​EM BUSCA DA FINAL NO EUROPEU DE PARAHÓQUEI

EM BUSCA DA FINAL
NO EUROPEU DE PARAHÓQUEI
 
A Federação Europeia imaginou para a competição de ParaHóquei dois dias gémeos para a competição (seis jogos em cada um dos dias para cada escalão de desenvolvimento), sendo que o primeiro - hoje - não conta para a classificação, apenas para um eventual reescalonamento dos grupos que vão apurar os finalistas, constituindo assim uma espécie de cool day com benefícios.
 
Num grupo de desenvolvimento de topo, com a Itália, Holanda e Bélgica, Portugal encarou com o espírito perfeito este primeiro dia, privilegiando o desenvolvimento do espírito de equipa e sem que as referências estejam pressionadas a resolver, nos momentos mais difíceis, o jogo, levando a equipa às costas se for necessário.
 
Os nossos jogadores empataram com a Holanda (que tem aqui equipas em todos os escalões) a uma bola e perderam na primeira aproximação à Itália (2-0), com os golos a serem sofridos nos últimos instantes da partida, mas depois de um grande jogo de ambos os contendores, que entusiasmou a assistência do campo número um, um dos últimos pisos de novíssima geração instalado há bem pouco no complexo do Royal Victory, equipa que foi treinada por Bernardo Fernandes na época passada e onde pontua ainda o nosso Tiago Ventosa.

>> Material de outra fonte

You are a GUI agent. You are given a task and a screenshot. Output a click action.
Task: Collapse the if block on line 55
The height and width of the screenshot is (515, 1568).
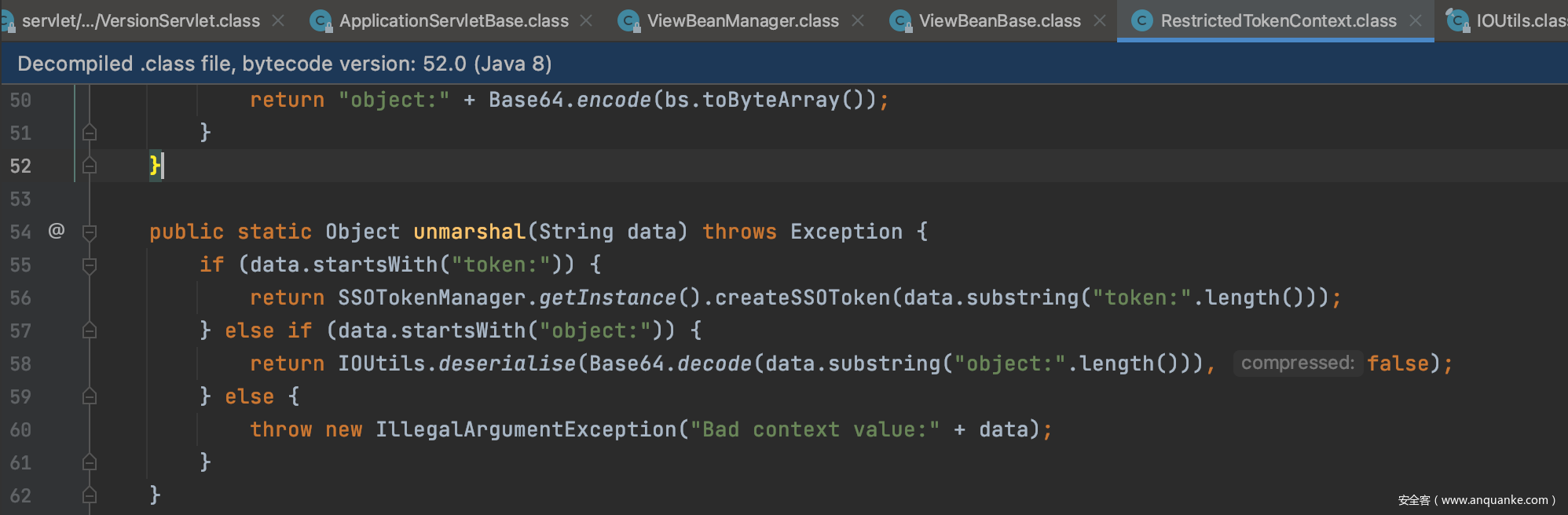[90, 265]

A finalizar a jornada da manhã, goleámos - 8-0 - a Bélgica, que cedeu, para a tarde, o seu lugar na “elite” à Alemanha, mas sem acréscimo de qualidade.
 
Em quase repetição da dose matutina, Portugal iniciou a tarde contra a Holanda e venceu (4-0), perdeu 3-0 com a Itália, a besta negra dos nossos rapazes, e goleou - 9-0 - a Alemanha.
 
Amanhã, será a doer e o objetivo é a final, previsivelmente contra a Itália, sem dúvida a seleção que divide connosco os louros dos últimos anos e cujos jogos entre nós são os que melhor definem as qualidades intrínsecas da elite do ParaHóquei europeu.